There is, remarkably enough, a muddy stockade in the design of both productions, but Mike Britton’s is far more decorative, high white fencing strung awkwardly across the open thrust and splattered dung brown, though the costumes remain dry-cleaned.
The director is that superb actress Eve Best, who has played in Pinter and O’Neill on Broadway, and who gave wonderful performances herself at the Globe not only as Lady Macbeth, a decade ago, but more recently as a definitive and heart-melting Beatrice in Much Ado.
So it’s not surprising, perhaps, that she exhibits a real understanding of the tragic splintering and loneliness in the Macbeths’ marriage (even if the chemistry of the leads doesn’t quite carry this through) and a deft, light touch in the mobility of the actors and the few comic corners. One or two critics have even complained that the audience roared with laughter from start to finish, which wasn’t the case at my performance.
The Porter, in fact, is not as funny as he can be, but Bette Bourne (a male, cross-dressing actor of advancing years) is a lovely old red-nosed vaudevillian in the role, which is quite heavily cut, and is summarily despatched down the stage trap by Millson, when he’s had enough, with the un-Shakespearean command, “Back in your box!”
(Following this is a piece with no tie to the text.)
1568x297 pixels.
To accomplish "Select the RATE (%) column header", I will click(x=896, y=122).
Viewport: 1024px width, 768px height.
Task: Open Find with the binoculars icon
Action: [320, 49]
Duncan, too, is played as a merry old cove by Gawn Grainger, though the inevitable doubling you get in large-cast plays these days means that he pops up at the banquet as an “honoured guest,” though at first you think he’s upstaged Banquo as the main ghost. When Billy Boyd’s anodyne Banquo does appear, his cropped hairstyle makes Millson’s “Shake not thy gory locks at me” unintentionally comic, too.
More importantly, you don’t get that profound sense of a soldierly friendship falling apart, which certainly characterises the Branagh version. The loss (and murder) of Banquo is almost as tragic as the collapse of the marital partnership, and Best stages the entrances and exits of the couple after a violent contretemps – Millson shakes Spiro by the neck as the light thickens and crows make wing to the rooky wood – with a chill rigour through separate doors.
The outstanding performance is that of Philip Cumbus as Malcolm, making of that priggish goody two-shoes a plausible, slightly effete and notably well-spoken monarch in waiting. And there’s a feisty, furious, Lady Macduff from Finty Williams (Judi Dench’s daughter), although she’s handicapped in the castle massacre scene by having a son taller than she is (“Poor prattler, how thou talk’st!”). That actor, Colin Ryan, makes a good fist of Donalbain and Fleance, too.
Oddly, there are no trees when Birnam Wood doth come to Dunsinane, neither in London nor Manchester (“Let every soldier hew him down a bough”). The leafy screens at the Globe are slender pickings, while Branagh’s mob brandishes a sort of bamboo-like spatula of twined bracken. Both exhibits could have come from a craft centre.
As so often at the Globe, the company dances (music by Olly Fox, choreography by Siân Williams) are the highlight, the show opening with an ensemble drumming to waken the dead – followed by three very well contrasted and articulated, slinky, ragamuffin witches – and closing with an elaborate and genuinely moving farewell, all pain and passion spent.